[Task details]
Please return the lines of the data below, word for word, from the first line through the line containing "Click the blue stacked".

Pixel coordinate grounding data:
*** Block opens ***

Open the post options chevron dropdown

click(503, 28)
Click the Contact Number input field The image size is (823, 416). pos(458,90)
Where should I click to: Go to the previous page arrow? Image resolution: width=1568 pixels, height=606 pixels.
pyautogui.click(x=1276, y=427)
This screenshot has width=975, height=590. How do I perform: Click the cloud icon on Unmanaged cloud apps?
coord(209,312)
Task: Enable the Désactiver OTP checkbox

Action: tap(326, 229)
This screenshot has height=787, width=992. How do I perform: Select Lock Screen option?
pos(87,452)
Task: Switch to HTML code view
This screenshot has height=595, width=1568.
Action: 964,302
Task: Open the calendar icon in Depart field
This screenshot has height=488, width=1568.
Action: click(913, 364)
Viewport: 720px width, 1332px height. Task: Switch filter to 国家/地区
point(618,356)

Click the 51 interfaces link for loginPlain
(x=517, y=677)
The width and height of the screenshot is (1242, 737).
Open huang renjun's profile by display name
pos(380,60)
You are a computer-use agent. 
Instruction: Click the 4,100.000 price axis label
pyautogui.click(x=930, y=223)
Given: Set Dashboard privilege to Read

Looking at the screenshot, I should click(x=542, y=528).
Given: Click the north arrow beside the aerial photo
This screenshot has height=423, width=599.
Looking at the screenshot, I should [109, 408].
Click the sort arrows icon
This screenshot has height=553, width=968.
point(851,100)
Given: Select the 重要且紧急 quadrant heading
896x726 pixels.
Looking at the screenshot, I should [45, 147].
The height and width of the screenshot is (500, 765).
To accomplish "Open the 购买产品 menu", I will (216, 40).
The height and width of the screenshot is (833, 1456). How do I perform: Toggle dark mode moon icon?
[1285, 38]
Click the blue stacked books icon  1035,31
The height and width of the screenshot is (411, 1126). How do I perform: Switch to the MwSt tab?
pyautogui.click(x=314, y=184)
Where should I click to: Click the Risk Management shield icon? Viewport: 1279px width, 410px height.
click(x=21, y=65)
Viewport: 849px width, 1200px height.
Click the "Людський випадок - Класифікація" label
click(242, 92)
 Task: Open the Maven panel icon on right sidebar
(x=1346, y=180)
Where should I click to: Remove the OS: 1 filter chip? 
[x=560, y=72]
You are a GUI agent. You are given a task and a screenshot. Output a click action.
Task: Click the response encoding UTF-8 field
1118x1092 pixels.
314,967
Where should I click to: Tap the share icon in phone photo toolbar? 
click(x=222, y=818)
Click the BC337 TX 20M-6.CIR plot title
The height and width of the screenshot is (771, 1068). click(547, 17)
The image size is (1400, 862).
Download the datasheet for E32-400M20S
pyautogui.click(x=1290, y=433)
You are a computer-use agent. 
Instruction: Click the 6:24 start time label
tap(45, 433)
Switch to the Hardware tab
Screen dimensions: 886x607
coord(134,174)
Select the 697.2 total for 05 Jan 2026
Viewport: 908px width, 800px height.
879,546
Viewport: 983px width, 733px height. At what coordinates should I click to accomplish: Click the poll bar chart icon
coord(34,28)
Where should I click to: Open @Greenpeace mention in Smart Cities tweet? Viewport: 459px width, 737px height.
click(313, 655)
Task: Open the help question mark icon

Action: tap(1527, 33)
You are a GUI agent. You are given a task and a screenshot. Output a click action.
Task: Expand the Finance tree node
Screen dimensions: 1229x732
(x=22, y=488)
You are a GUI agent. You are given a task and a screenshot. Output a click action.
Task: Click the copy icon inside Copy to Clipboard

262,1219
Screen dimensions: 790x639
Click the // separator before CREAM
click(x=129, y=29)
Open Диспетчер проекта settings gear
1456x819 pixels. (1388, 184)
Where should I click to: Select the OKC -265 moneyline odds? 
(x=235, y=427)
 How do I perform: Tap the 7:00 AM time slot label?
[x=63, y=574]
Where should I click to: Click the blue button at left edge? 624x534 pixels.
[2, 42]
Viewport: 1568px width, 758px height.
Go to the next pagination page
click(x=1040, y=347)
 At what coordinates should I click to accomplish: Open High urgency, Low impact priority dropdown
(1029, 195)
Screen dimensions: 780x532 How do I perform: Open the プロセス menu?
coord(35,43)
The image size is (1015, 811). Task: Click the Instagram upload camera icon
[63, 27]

*** Block closes ***

[Solution to this exercise]
Open the post options chevron dropdown

click(503, 28)
Click the Contact Number input field The image size is (823, 416). pos(458,90)
Where should I click to: Go to the previous page arrow? Image resolution: width=1568 pixels, height=606 pixels.
pyautogui.click(x=1276, y=427)
This screenshot has width=975, height=590. How do I perform: Click the cloud icon on Unmanaged cloud apps?
coord(209,312)
Task: Enable the Désactiver OTP checkbox

Action: tap(326, 229)
This screenshot has height=787, width=992. How do I perform: Select Lock Screen option?
pos(87,452)
Task: Switch to HTML code view
This screenshot has height=595, width=1568.
Action: 964,302
Task: Open the calendar icon in Depart field
This screenshot has height=488, width=1568.
Action: click(913, 364)
Viewport: 720px width, 1332px height. Task: Switch filter to 国家/地区
point(618,356)

Click the 51 interfaces link for loginPlain
(x=517, y=677)
The width and height of the screenshot is (1242, 737).
Open huang renjun's profile by display name
pos(380,60)
You are a computer-use agent. 
Instruction: Click the 4,100.000 price axis label
pyautogui.click(x=930, y=223)
Given: Set Dashboard privilege to Read

Looking at the screenshot, I should click(x=542, y=528).
Given: Click the north arrow beside the aerial photo
This screenshot has height=423, width=599.
Looking at the screenshot, I should [109, 408].
Click the sort arrows icon
This screenshot has height=553, width=968.
point(851,100)
Given: Select the 重要且紧急 quadrant heading
896x726 pixels.
Looking at the screenshot, I should [45, 147].
The height and width of the screenshot is (500, 765).
To accomplish "Open the 购买产品 menu", I will (216, 40).
The height and width of the screenshot is (833, 1456). How do I perform: Toggle dark mode moon icon?
[1285, 38]
Click the blue stacked books icon  1035,31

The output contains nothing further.